I about had a heart-attack. Jens, suggesting I leave the husky home. Never thought that would happen.

About 5 minutes before we were going to leave for Jens to drop me off at the storage, I went out with the garbage. No rain. As we walked to the car to drive to the trike, it was sprinkling and I saw a single snow flake.

Arriving at the storage, it was a full on rain. The good news was, with Loke staying home, at least I could roll a little faster.

I took one of the most direct ways I could to the cycle shop. Just 1.2 mile and it took me less than 15 minutes. I arrived at the shop early as I’d hoped to take a longer route there with a chance to get some exercise finally. Probably should have done that any way since all I did with my early arrival was sit, trying to squeeze up under my Da Brim as the rain fell.

I was so happy when ‘The Beard’ (yes, that’s what he’s called) arrived and kindly let us stand in the shop as he shuffled all the bikes out. Brr.

Trike checked in, I dashed off with the car directly to Starbucks and the desperately needed hot chocolate with hazelnut flavor. Oh, and there wasn’t a hint of a single raindrop as I left the cycle shop.

The text that my trike was done came a couple hours later. By then, Loke had a bit more spring in his step, so I decided that he’d go with me and the trike from the shop back to storage.
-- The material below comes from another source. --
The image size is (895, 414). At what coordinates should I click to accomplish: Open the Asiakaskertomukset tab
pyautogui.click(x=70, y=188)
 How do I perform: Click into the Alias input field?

There was no rain as we rolled out from the shop, my trike now sporting summer tires and SPD pedals once again. While VERY slow (1.5 – 2.1 mph), Loke was interested in the outing. His head was up with a busy nose and ears and quick gaze noting the flitting of birds in a breeding frenzy of spring.
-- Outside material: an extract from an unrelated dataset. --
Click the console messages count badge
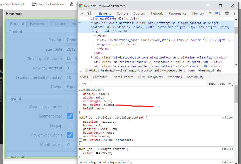(x=218, y=14)
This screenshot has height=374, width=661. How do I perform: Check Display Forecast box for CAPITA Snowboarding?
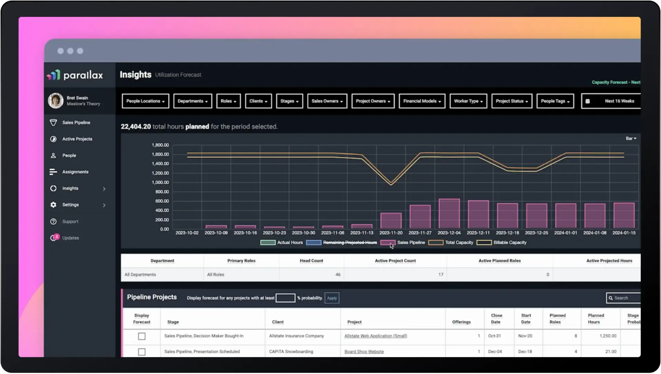click(141, 352)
There were some issues. He would give a halting step at times and others, his back end would wobble. He was still happy. His favourite place in the world is beside the trike and moving.

I didn’t wan to push him too much though, so I kept it short. 1.7 miles. Took a smidge longer than an hour.

It truly breaks my heart, this sudden decline. Back in January, I would have said my husky was unstoppable. Now, I’m bracing for the end as we keep him happy with a decent quality of life for however long we can.

It’s been a good run and so much more than I ever could have imagined when I brought home an 11 pound, white and grey fluff-ball with a pink nose. I’m grateful for the years we’ve had and especially the last 5. When he was 8 years old, I didn’t think we’d be able to keep him going to 10. He was strong and fast, but so many issues. I used to joke he was the fittest, strongest, fastest, sick dog in all of Sweden. When he was 10, I just hoped we could keep him going strong to 12 years old which would make it the minimum average life span of a husky (12-14 years). He blasted through his 12th birthday like he was going to go forever.

I just want him happy for however long we will still have him. Even if it means my rides with him are at 1 mph. He still loves to move beside HIS trike.

So, tomorrow, April 11th, the plan is to put the trike in the car and drive to Haga Park which is where the butterfly ‘zoo’ is. There are a few miles of nicely groomed gravel paths bordered with soft, trimmed grass which should be easy on old feet. I’ll have food packed for us both and water of course. We’ll just poke around and see if there’s any paths we’ve not found yet that a trike and elderly husky can go. Somewhere we’ve never cycled before though we’ve walked a few miles of paths several times.

Hopefully, we can make a day of it, even if we only do 5 miles for the entire time. As long as it makes him happy.